In the 19th century, the feet of former American black slaves wore a path from captivity to the southern Ontario settlements they saw as places of freedom and deliverance, a land of promises fulfilled.

The journey of thousands of fugitive slaves and free North American blacks along the Underground Railroad created communities in areas such as Chatham-Kent County, where powerful ideologies of freedom, identity and citizenship were generated. They formed a foundation on which black Canadians worked to abolish slavery in the United States and to protect civil rights in Canada and abroad.

The contributions of the African-Canadian community are celebrated each February during Black History Month, yet according to a University of Ottawa researcher, the impact of the former American slaves on the development of our country has been largely forgotten.

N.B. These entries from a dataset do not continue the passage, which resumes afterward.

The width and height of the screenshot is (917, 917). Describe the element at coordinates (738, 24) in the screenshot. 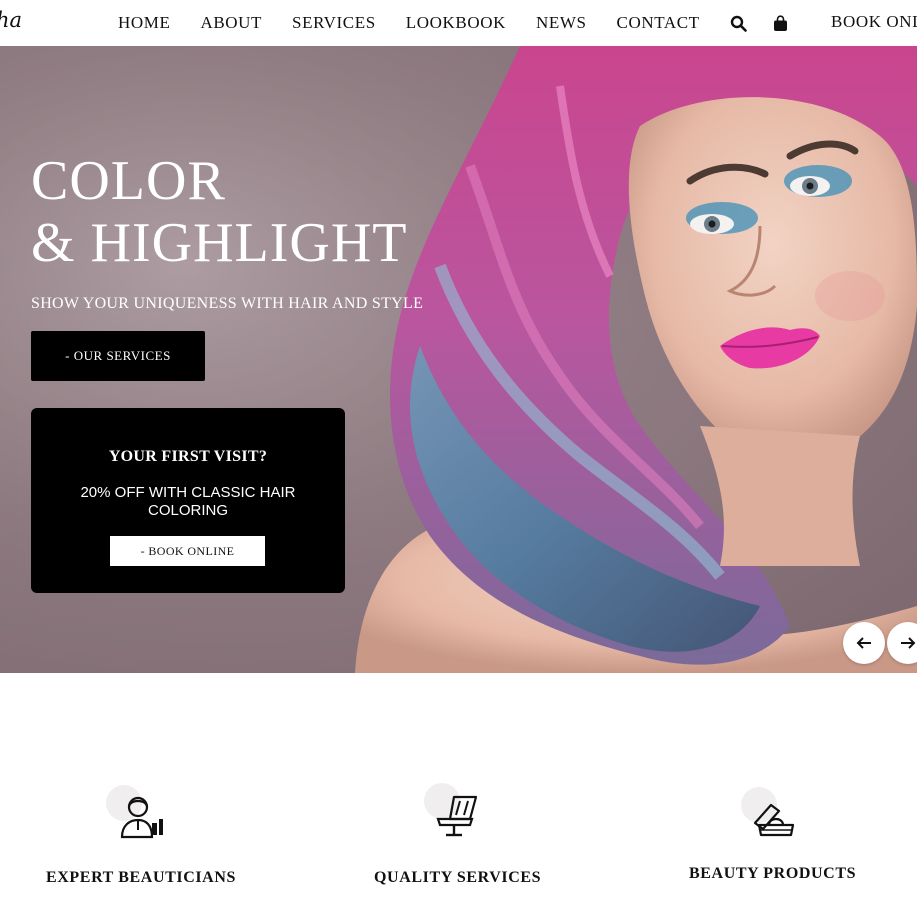

I see `search-icon` at that location.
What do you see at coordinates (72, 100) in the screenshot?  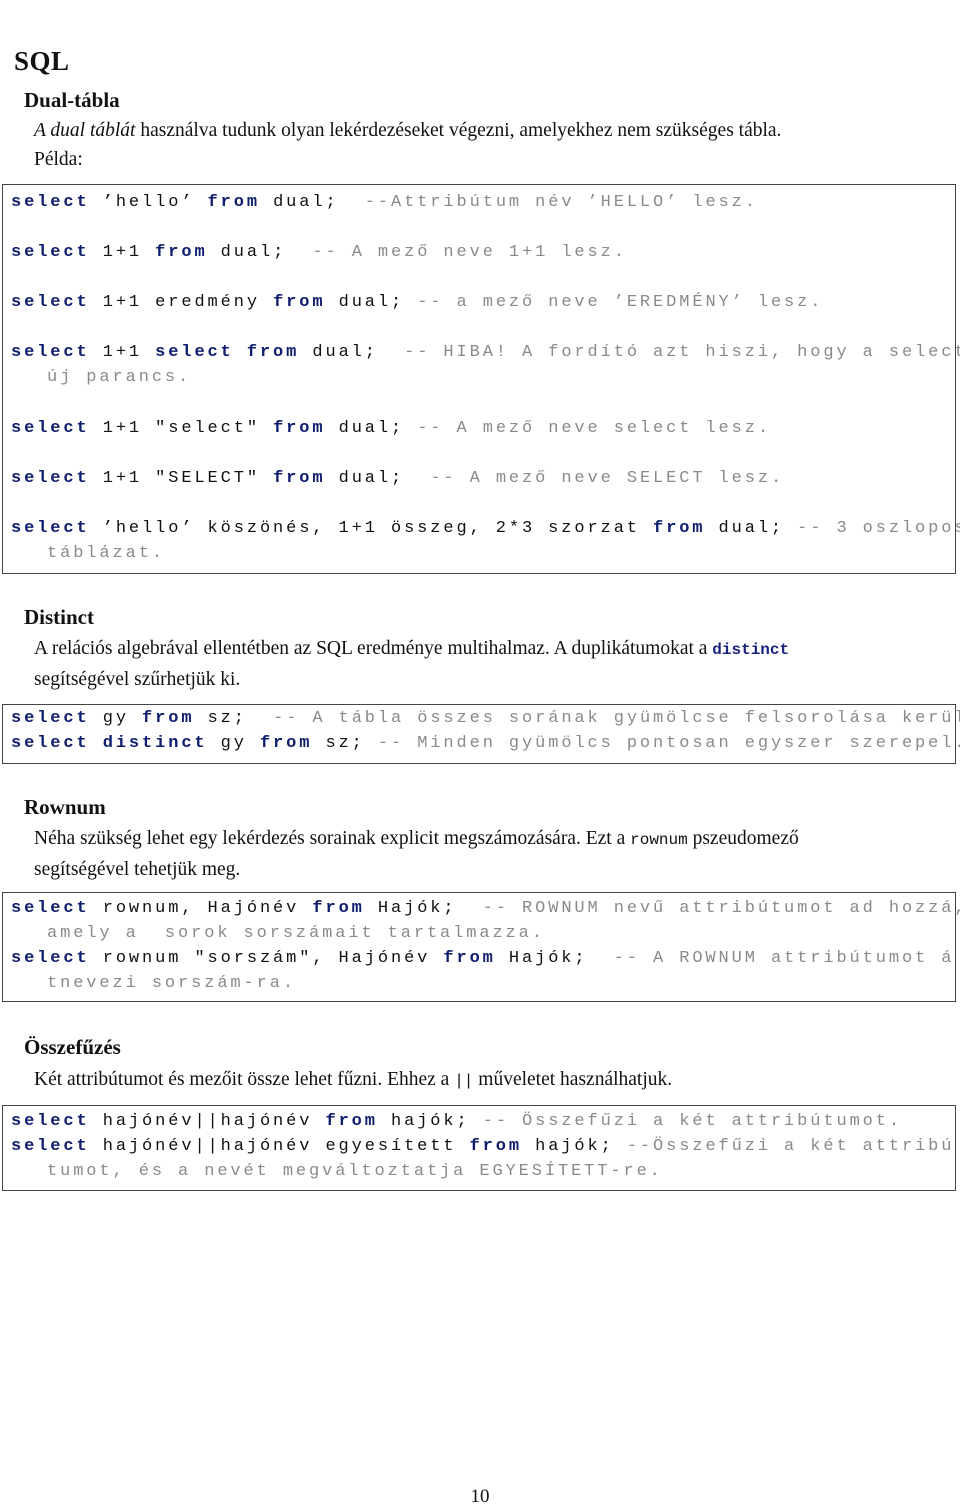 I see `section-heading-dual: Dual-tábla` at bounding box center [72, 100].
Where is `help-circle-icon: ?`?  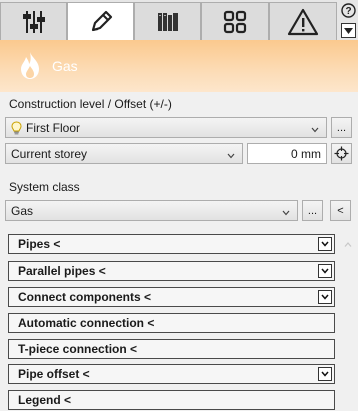 help-circle-icon: ? is located at coordinates (348, 10).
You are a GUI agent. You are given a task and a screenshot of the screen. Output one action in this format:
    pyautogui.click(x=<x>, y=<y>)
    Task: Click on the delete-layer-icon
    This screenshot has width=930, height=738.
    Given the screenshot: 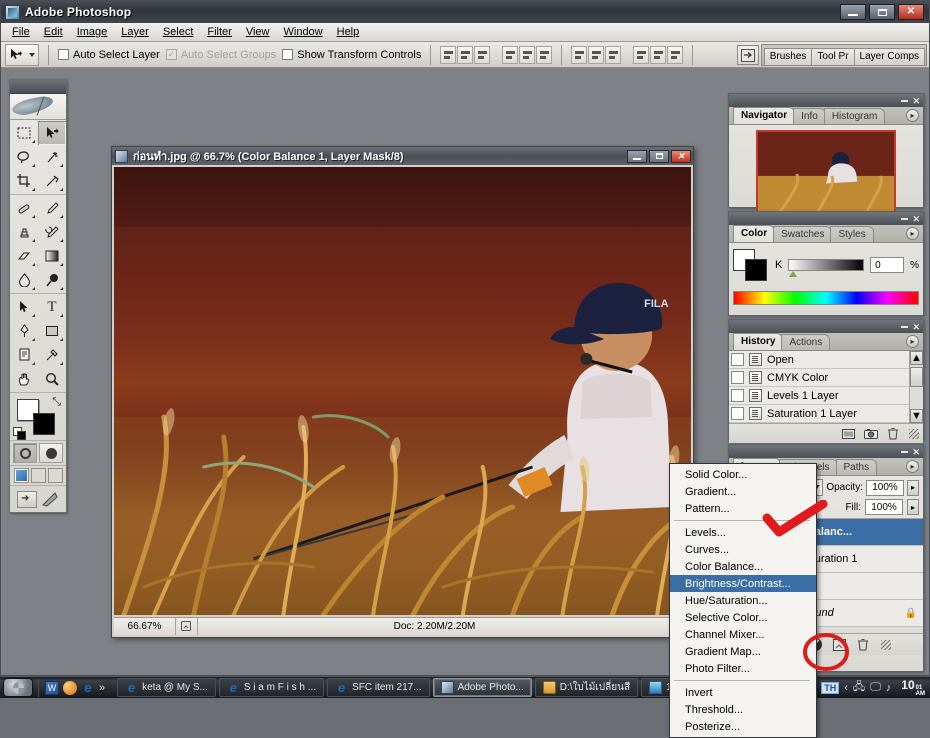 What is the action you would take?
    pyautogui.click(x=863, y=644)
    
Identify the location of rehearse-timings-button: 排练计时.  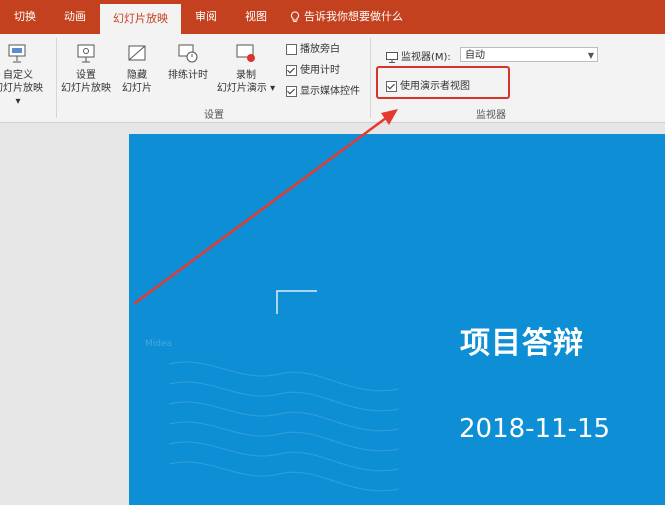
(188, 62).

"Most of the time, we forget what we have fought for and where we are coming from," says director of the Audiovisual Media Lab for the studies of Cultures and Society (AMLACS), Boulou Ebanda de B'béri. "What these people were fighting for was a civil society, the right to vote and to be heard — the same values we share today." De B'béri aims to correct this historical amnesia through his collaborative work on The Promised Land Project, an examination of the freedom experience of the 19th-century black pioneers in the Chatham and Dawn settlements.

The interdisciplinary project combines the expertise of national and international researchers in its goal to preserve and make accessible archival sources, to develop educational materials and to create community projects.

As one of many stops on the clandestine network of safe houses along the Underground Railroad, these settlements became home to hundreds of free blacks, whose relationships with white and aboriginal communities have provided researchers like de B'béri with details about how the different races interacted.

It was during a camping trip through Chatham with his five-year-old son in 2005 that de B'béri was first introduced to the black history of the area and, in particular, the role of Mary Ann Shadd Cary, an abolitionist, women's rights activist, educator and newspaper editor in the mid-1800s.

The fearlessness of this pioneering woman, who strove for equality among the races, prompted de B'béri to pursue a path of academic exploration that he now realizes has become a lifelong obsession.

Today, the settlements that were once a diverse mix of races have become more homogenous. When slavery was abolished in the United States after the Civil War, many of the former slaves left the communities for destinations across Canada or rejoined their families.

Bryan Prince, a sixth-generation descendant of black slaves, says the Ontario settlements provided shelter and safety at a time when both were a rarity for an escaped slave. "When the people were still enslaved, they had these visions of Canada — of Queen Victoria's land — and the promise that it held," he says. "That was why it was such a magical, mystical place for so many."

Boulou Ebanda de B'béri will be attending the 2014 Congress of the Humanities and Social Sciences to present as part of a roundtable, “The Quebec Charter of Values: A Moral Panic?” at the Canadian Communication Association conference on Wednesday, May 28. This article originally appeared on Innovation.ca in February 2009. Since then, Boulou Ebanda de B'béri co-edited a book titled The Promised Land Project: History and Historiography of Black Experience in Chatham-Kent and Beyond, due out this summer from the University of Toronto Press.